Как клопы, залезали дикари в эту недосягаемую, казалось бы, для них налаженность. Гнезда их у вокзалов. Расположится, бывало, такая нечисть с узлами, с сундуками расписными на площади. Их только что вытпяхнули из вагонов.
— Чьи вы? — спросишь.
— Рязанские… Череповецкие… Тверские… — ответят дикари сквозь жов обломов черствого хлеба. Среди них коновод — в скобку волосы, с глазами осторожными, как во вражеском лагере.
Подходит к ним городовой. Кора на нем особенная от казарм, от участка, но деревня в нем еще сосет его.
— Разойтись бы вам, мужики: на видном месте тесноту делаете!
Коновод тут как тут:
— Не извольте беспокоиться, ваше степенство, мы, как сказать, свата поджидаем: на квартиру он нас поставить должен…
— По какому делу?
— По разному: плотничать, стругать — деньги наживать…
— А в деревне как?
— Живем, как сказать, — хлеб жуем, а хлеба нет — зубы на полку. Вашинские отсюда больно припирать начали!..
Городовой вмиг делает строгое лицо, но в это время дворник с метлой подоспеет:
— С Прошинской волости нет ли кого? Дикари заполошатся от радости.
— Мы, мы — прошинские! Нешто наш?
Окажутся родные здесь дворнику: тетке Маланье двоюродного брата свояком окажется дворник, и целая ватага прошинских уведется им в подвал дворницкой в доме по Лиговке.
Рассуются сиволапые по городу и начнут осаду его налаженности делать.
Вторым диким элементом, не в стиле Петербурга, были учащиеся.
Стриженые и лохматые, застреляют они мостами на Васильевский остров.
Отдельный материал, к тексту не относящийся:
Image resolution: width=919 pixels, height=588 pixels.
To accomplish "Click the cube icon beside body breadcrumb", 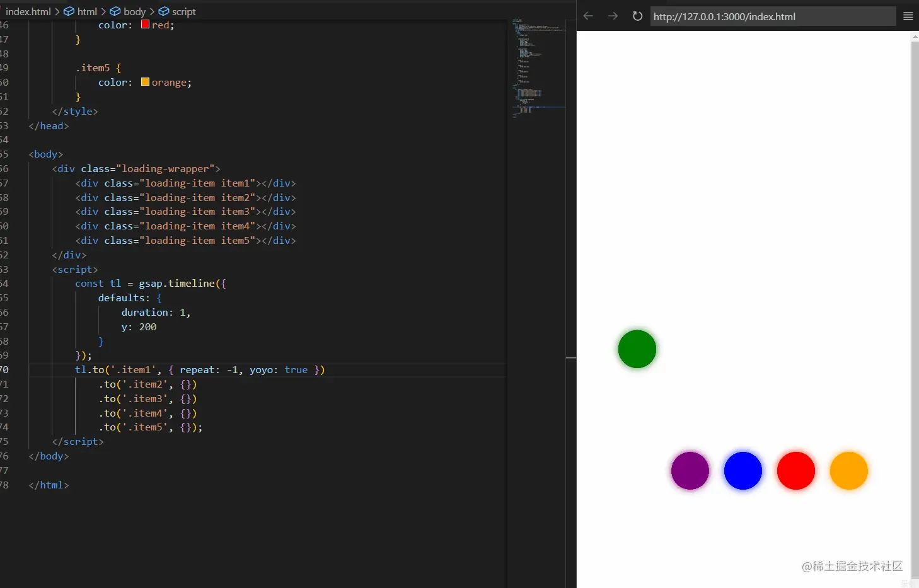I will [x=113, y=11].
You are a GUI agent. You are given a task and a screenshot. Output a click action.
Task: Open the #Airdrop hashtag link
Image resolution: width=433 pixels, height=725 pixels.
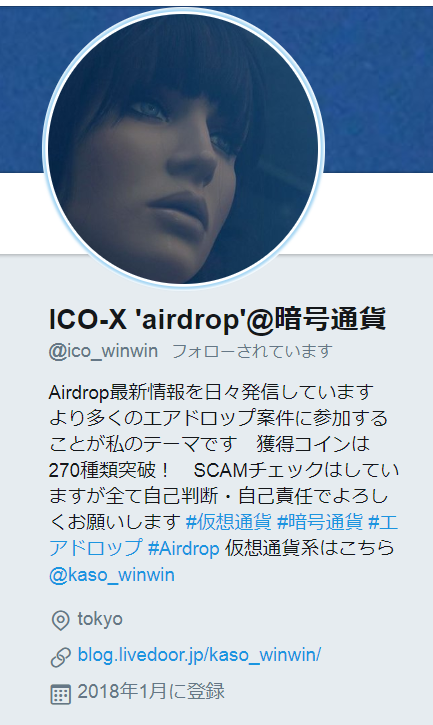coord(183,548)
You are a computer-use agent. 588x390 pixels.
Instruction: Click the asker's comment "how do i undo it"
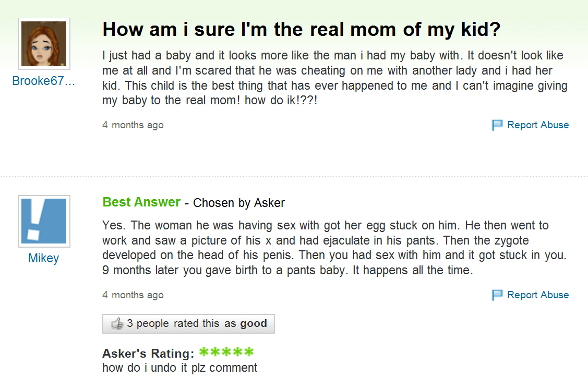click(x=179, y=368)
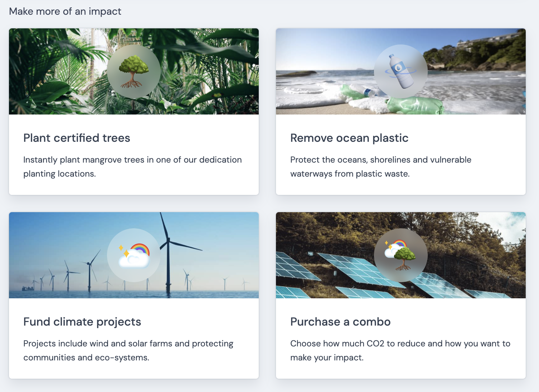Open the Fund climate projects heading

(x=82, y=322)
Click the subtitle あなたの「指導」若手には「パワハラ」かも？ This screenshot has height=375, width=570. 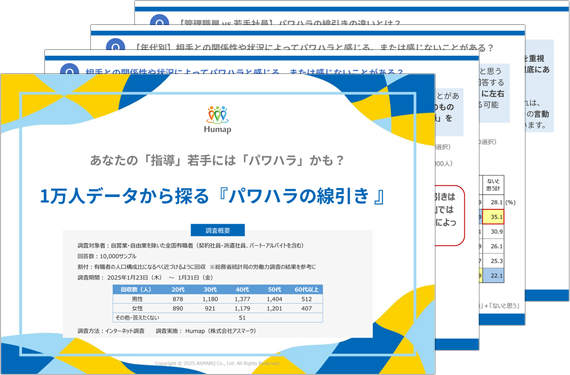(x=217, y=160)
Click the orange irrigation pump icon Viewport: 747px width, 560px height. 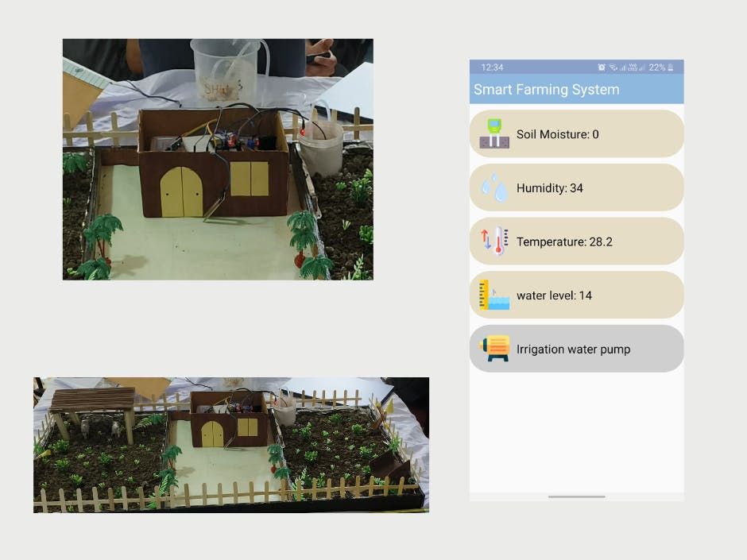[494, 349]
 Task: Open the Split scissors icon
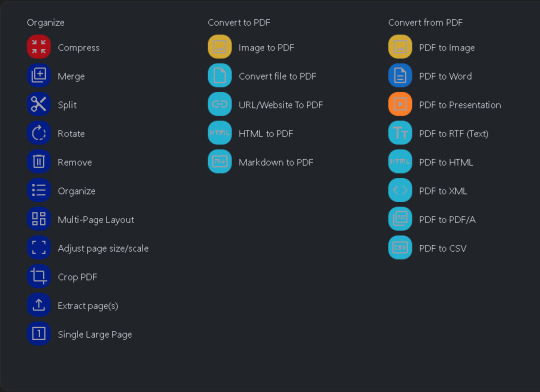tap(39, 104)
Закурят по каморкам «асмоловский» в насыпных гильзах и забурчат об одном и том же: как жизнь устроить?
Сразу видно, из дыр и логовищ собрались, не понимают даже, что и без них уже все устроено и налажено в Петербурге; видите ли:
— Декабристы положили начало…
— Гегелевская диалектика, дифференцированная Марксом, требует… — взгрубит самый дикий.